Sexual harassment typically falls under two types--“quid pro quo,” where an employee's subjection to sexual conduct is linked to the grant or denial of job benefits, such as getting or retaining a job, or receiving a favorable performance review or promotion; and “hostile environment,” where the sexual conduct had the purpose or effect of unreasonably interfering with an individual's work performance or creating an intimidating, hostile or offensive working environment.


A violation on of quid pro quo sexual harassment generally occurs when the employee is subject to unwelcome sexual advances, conduct or comments by a supervisor with immediate or successively higher authority over the employee; the harassment is based upon sex; and the employee's reaction to the harassment affected tangible aspects of the employee's employment. The nature of quid pro quo harassment is a supervisor's attempt to gain sexual consideration from an employee. Further, even sexual advances from a supervisor who is the same gender as an employee are protected as harassment under the law.


“Hostile environment” sexual harassment cases typically involve various forms of verbal and physical conduct, of both a sexual or nonsexual nature, which create a hostile or offensive working environment for the employee.


A violation of “hostile environment” harassment occurs when an employee is subjected to unwelcome sexual advances, conduct or comments; the conduct or comments are based on sex; and the conduct or comments are “so severe or pervasive” as to “alter the conditions of the victim's employment and create an abusive working environment.” Unlike quid pro quo claims, there is no requirement that an employee suffers any loss of a job benefit or sustains any actual injury in order to bring a claim for hostile environment harassment. There is also no requirement that an employee show psychological injury in order to bring and prevail on a claim of hostile environment sexual harassment.


Further, there is no need to show that the offensive comments or conduct was intended to be seen or heard by the victim. In other words, severe or pervasive conduct aimed at other co-workers could constitute harassment for you.


Keep in mind that the standard for any conduct to be considered harassing is that such conduct must be severe or pervasive, but not both. Factors that are considered (typically by a jury) in determining if conduct is “harassing” include the nature of the conduct as well as the frequency, but if the severity of the conduct is high enough, sometimes even a single incident of harassing conduct could be held to be illegal harassment under the law.


Employees are, in addition, protected from harassment based on race, religious creed, color, national origin, ancestry, physical or mental disability, medical condition, genetic information, marital status, age or military and veteran status. Hostile work environment claims based on these protected categories are reviewed under the same standard as those based on sexual harassment, discussed above. To be actionable, the harassment must be severe or pervasive.


While employer’s have an affirmative duty and obligation to prevent harassment from occurring at the workplace, by, for example, training employees about harassment and implementing policies and procedures aimed at disciplining those employees who engage in harassment, individual employees, including supervisor or coworkers, who harasses other employees may be held personally liable under California law, regardless of the employer's liability. This means you can sue a harasser in California Court and such harasser will be individually liable for any harassment you can prove, whether or not the employer itself is also held to be liable.

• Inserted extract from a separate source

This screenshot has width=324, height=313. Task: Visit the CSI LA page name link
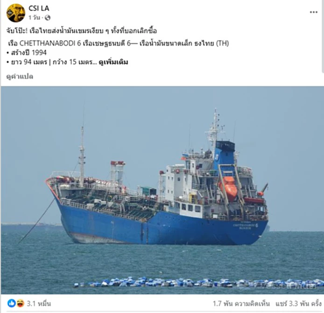coord(39,8)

If the harasser is a sole proprietor, partner, or high-ranking officer of a corporate employer, the harasser's conduct may be imputed to the employer. In other words, the harassing conduct is held to be that of the employer, which makes the employer automatically liable for any harassment conducted by any sole proprietor, partner, or high-ranking officer of a corporation.

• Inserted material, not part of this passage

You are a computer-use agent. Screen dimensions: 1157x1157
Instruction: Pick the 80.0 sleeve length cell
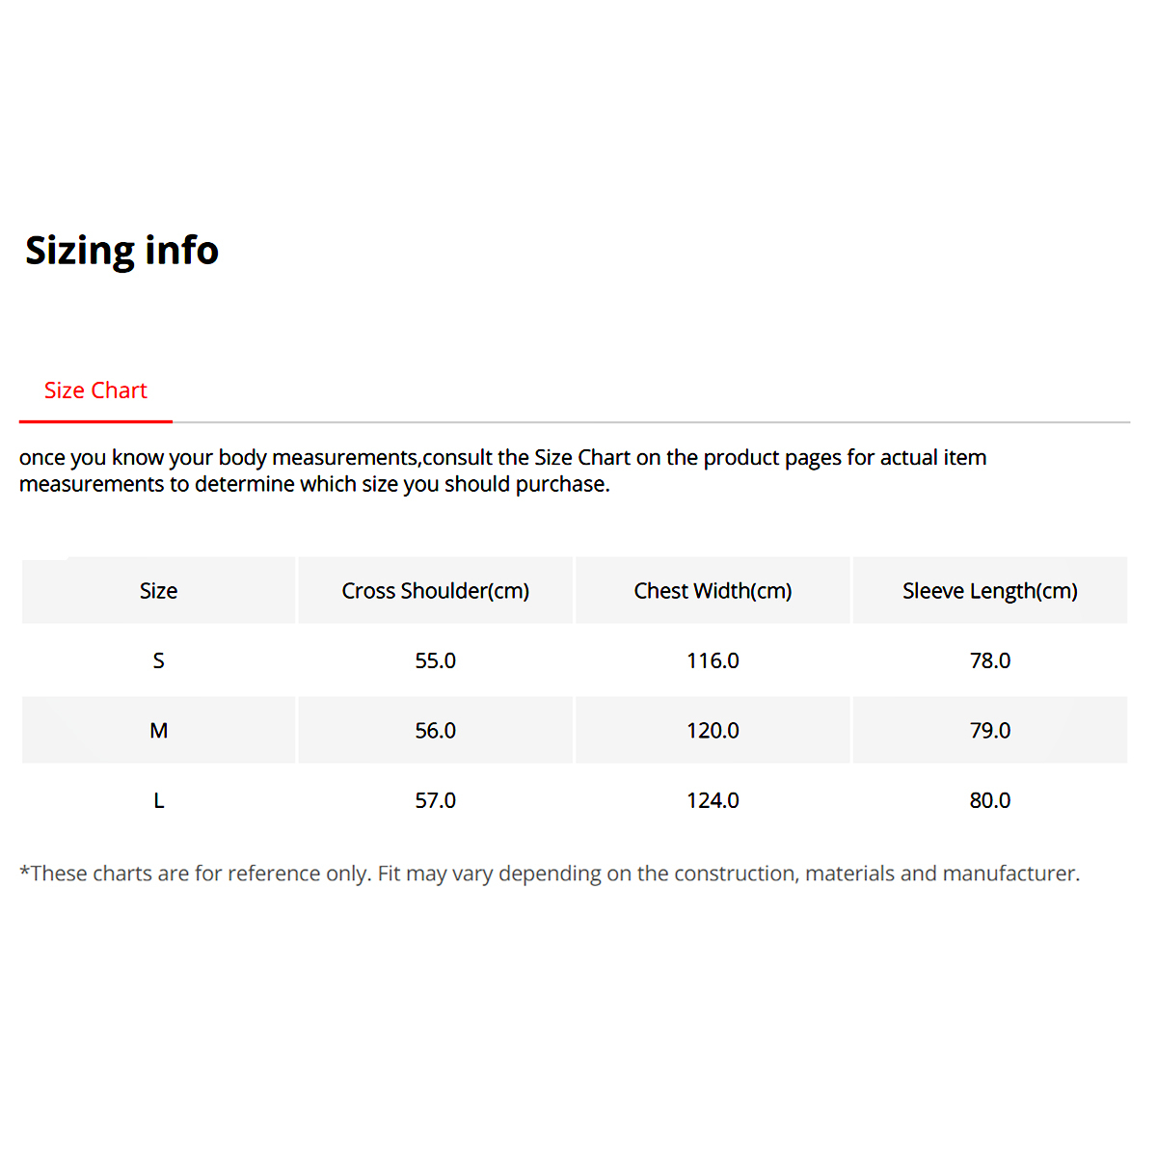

In the same way and based on the same reasoning, any harassment by any supervisor of a company is imputed to the company itself and the company will have no defense to liability in such a case. This is also referred to as strict liability. When a supervisor engages in harassment, the employer is “strictly” liable for any harassment an employee can prove.

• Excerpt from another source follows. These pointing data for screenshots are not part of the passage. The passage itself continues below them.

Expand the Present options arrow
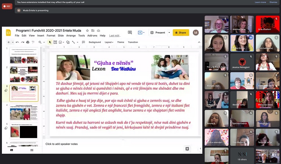 tap(169, 33)
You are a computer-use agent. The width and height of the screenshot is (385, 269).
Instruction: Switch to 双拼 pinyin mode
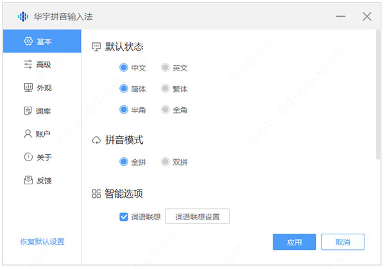166,162
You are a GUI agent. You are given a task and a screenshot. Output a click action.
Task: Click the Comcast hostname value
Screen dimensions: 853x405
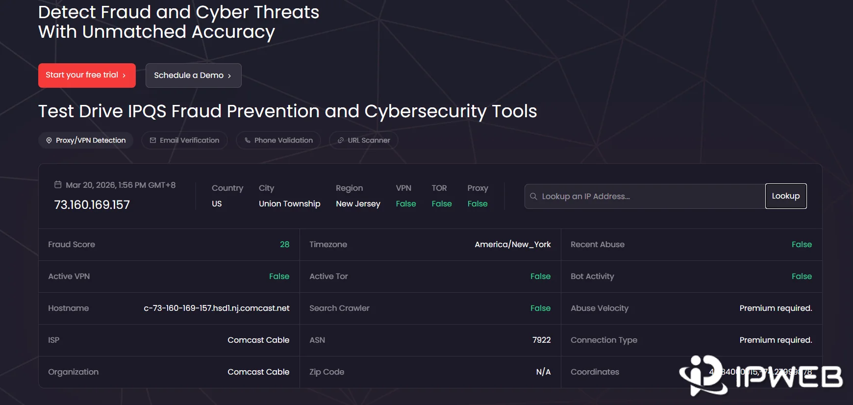(x=216, y=308)
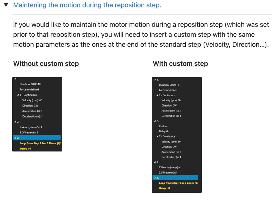The height and width of the screenshot is (202, 278).
Task: Collapse the highlighted Step 3 on the left
Action: (15, 138)
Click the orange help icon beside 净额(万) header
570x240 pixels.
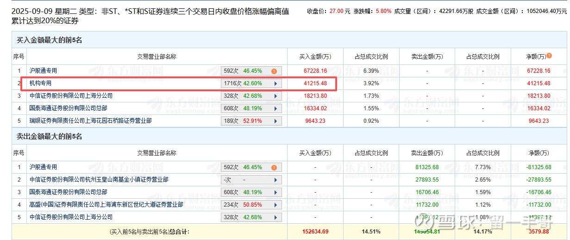[x=549, y=56]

These principles apply whether or not an employee is harassed based on sex or based on some other protected category such as age (if the employee is over the age of 40), disability or religion. Examples of religious harassment include when an employer attempts to force an employee to follow the employer's religious beliefs. Harassment based on age occurs when an employee over the age of 40 is insulted or made fun of because they are older in age. Similarly, disability discrimination occurs when an employee with a disability is ridiculed, ostracized or berated at work due to the fact that they have limitations. These behaviors are prohibited in the workplace so long as they get to be severe or pervasive.